The background score of the film was done by Viju Shah.

The music had a compilation of singers including Mahendra Kapoor, Abhijeet, Kumar Sanu, Amit Kumar, Udit Narayan, Sonu Nigam, Roop Kumar Rathod, Sukhwinder Singh, Shankar Mahadevan, Shaan, Kavita Krishnamurthy, Alka Yagnik, Jaspinder Narula, Mahalaxmi Iyer, Mohini Brahmbhatt and Nusrat Fateh Ali Khan.

Sukanya Verma of Rediff.com wrote, "In a nutshell, Dillagi's music is far from extraordinary. The title track shows promise, but the rest don't live up to it".

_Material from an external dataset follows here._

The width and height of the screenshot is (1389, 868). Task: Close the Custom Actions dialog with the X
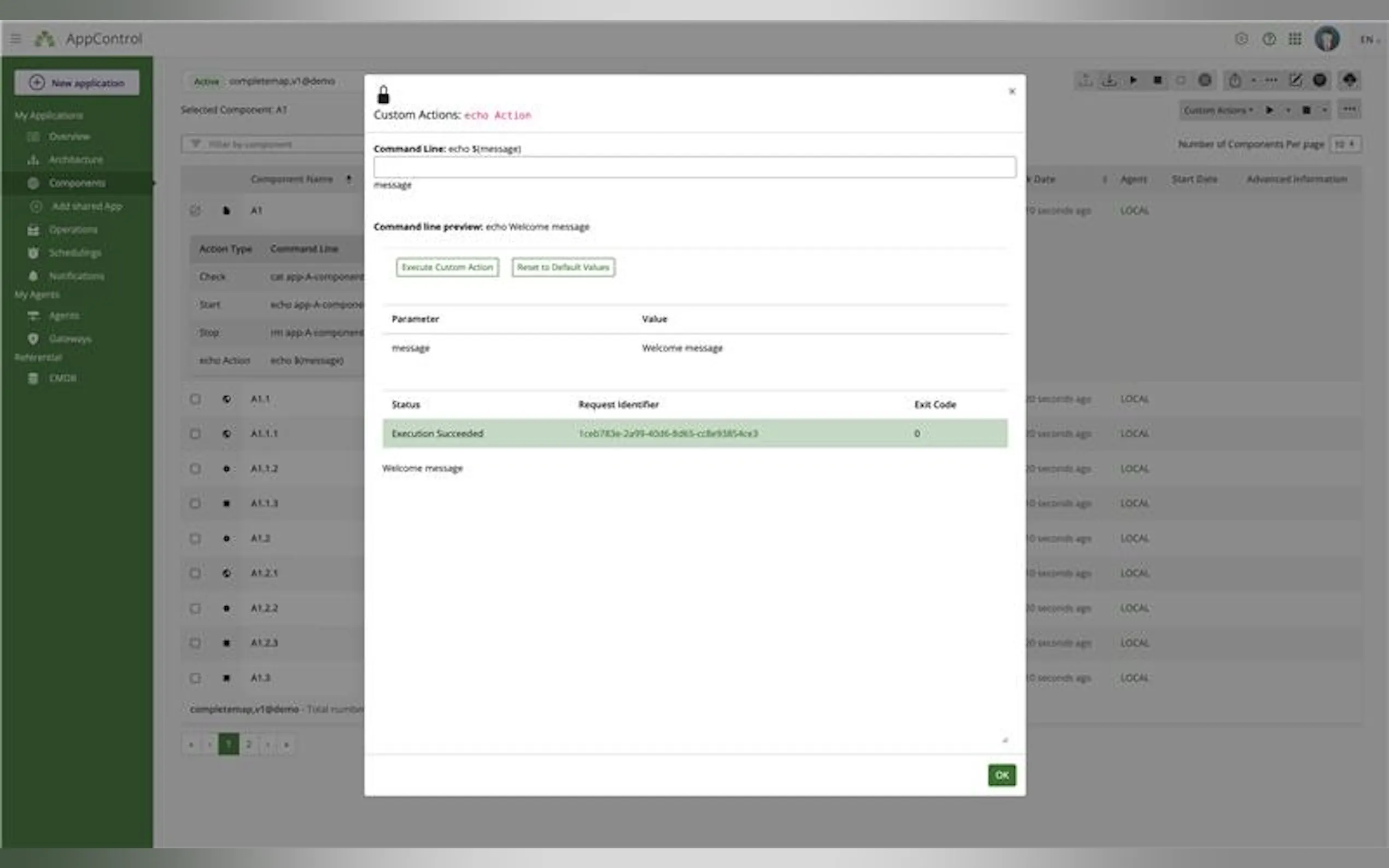click(1012, 91)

| Title | Music | Singer(s) | Lyricist(s) |
|---|---|---|---|
| "Dillagi Dillagi" | Shankar–Ehsaan–Loy | Kavita Krishnamurthy, Alka Yagnik, Abhijeet, Udit Narayan, Sonu Nigam, Sukhwinder Singh, Shankar Mahadevan, Shaan, Jaspinder Narula, Mahalaxmi Iyer | Javed Akhtar |
| "Dhoom Dhoom Luck Luck" | Sukhwinder Singh | Mahendra Kapoor, Sukhwinder Singh, Shankar Mahadevan, Mohini Brahmbhatt | Tejpal Kaur |
| "Kya Yeh Sach Hai" | Shankar–Ehsaan–Loy | Mahalaxmi Iyer, Shankar Mahadevan | Javed Akhtar |
| "Koi Nahin Aisa Ki Jo Mujhko" | Jatin–Lalit | Amit Kumar, Alka Yagnik | Javed Akhtar |
| "Main Kya Karoon" | Jatin–Lalit | Kumar Sanu | Javed Akhtar |
| "Yeh Zameen Hai" | Jatin–Lalit | Roop Kumar Rathod | Javed Akhtar |
| "Rahon Mein Chhayee" | Shankar–Ehsaan–Loy | Udit Narayan, Shankar Mahadevan, Alka Yagnik | Javed Akhtar |
| "Haan Haan Yeh Pyar Hai" | Jatin–Lalit | Abhijeet | Javed Akhtar |
| "Tanhai" | Anand–Milind | Nusrat Fateh Ali Khan | Javed Akhtar |
| "Sangeet" | Sukhwinder Singh | Jaspinder Narula, Dilraj Kaur | Tejpal Kaur |

== Reception ==
Suparn Verma of Rediff.com wrote, "He [Sunny Deol] does a competent job, making the film simple and pleasant. However, what lets him down is a contrived and cliched storyline".